The events probably went unnoticed by my ancestors as every day survival was their foremost priority. In ten years of marriage Martha gave birth to the first four of five children, John Godard (1789 - 1863); James Goddard (1791 – 1862); Frances Godard (1794 - ) and Nicholas Goddard (1797 - ). They were living in very turbulent times, France had declared war on Britain in 1793 and the country was under constant fear of invasion, on top of failed harvests in 1792 and again two years later which saw an increase in wheat prices of 250 percent, which is of little little surprise that unrest had spread throughout the country.

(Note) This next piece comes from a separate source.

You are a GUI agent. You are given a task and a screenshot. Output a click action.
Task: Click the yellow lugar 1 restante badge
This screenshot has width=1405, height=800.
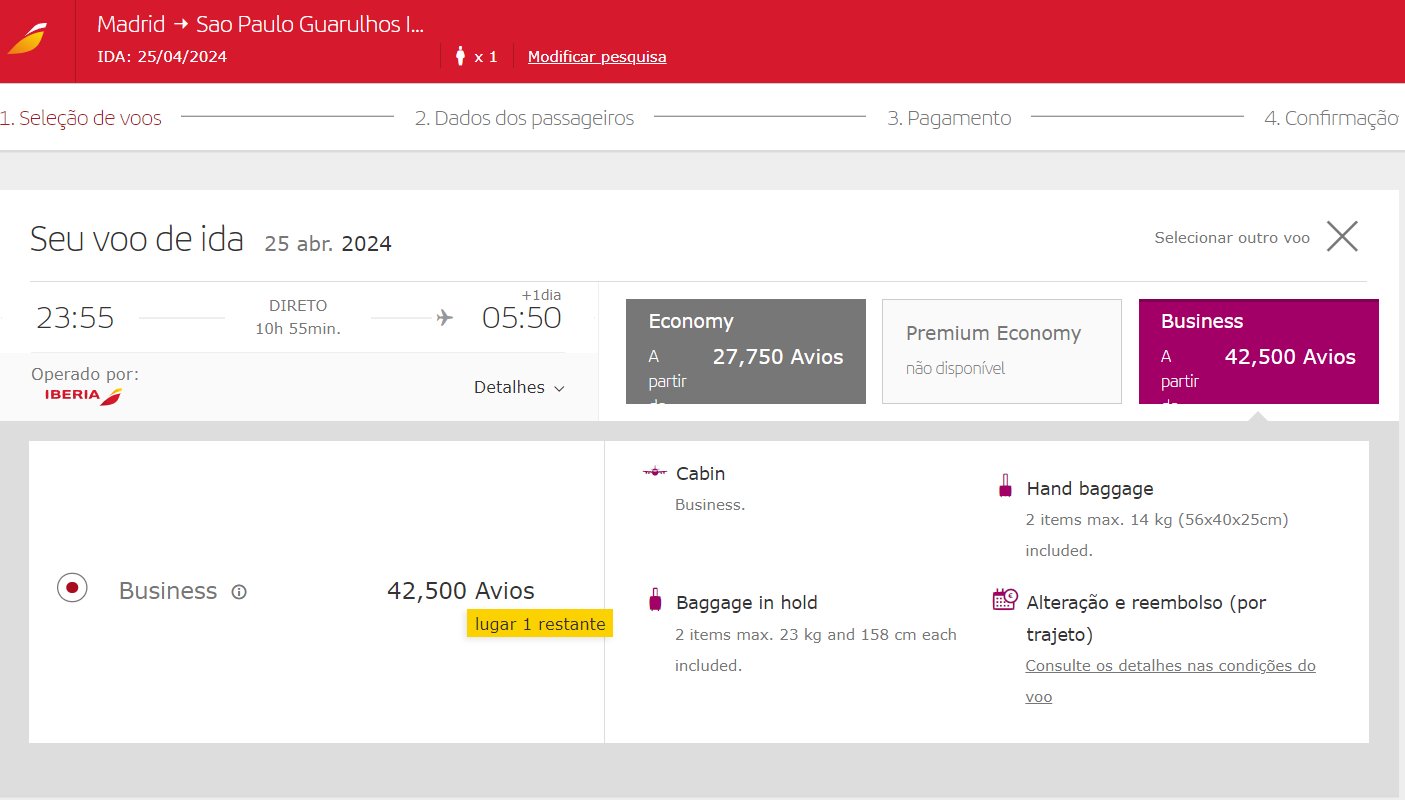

For my ancestors Ewell wasn't the safest place in the country to live. In about 1754 Alexander Bridges and Jonathan Eade were granted a licence for a Gunpowder Mill on the river Hogsmill, and in the following years and decades their powder-mill blew up on a regular basis, causing death, injury and devastation to the local inhabitants. During the years of conflict it would be conceivable that production increased and in one incident on Tuesday 5th July 1793 an explosion was so great, that the houses within a five to ten mile radius shook to such an extent, it was first thought to have been an earth quake. The shock waves were felt in many parts of the metropolis.

From 1793 William was occupying a property owned by John Woodman until 1798 after which there is no more documented evidence of the family living in Ewell and they disappear from the records until 1811 when Martha is living as a widow in Deptford, Kent. It is there she married John Hanack (1756 – 1832) a bachelor at St Paul’s church on the 10th March 1811 and between then and 1820 the Hanack’s made the journey to the Brentford area.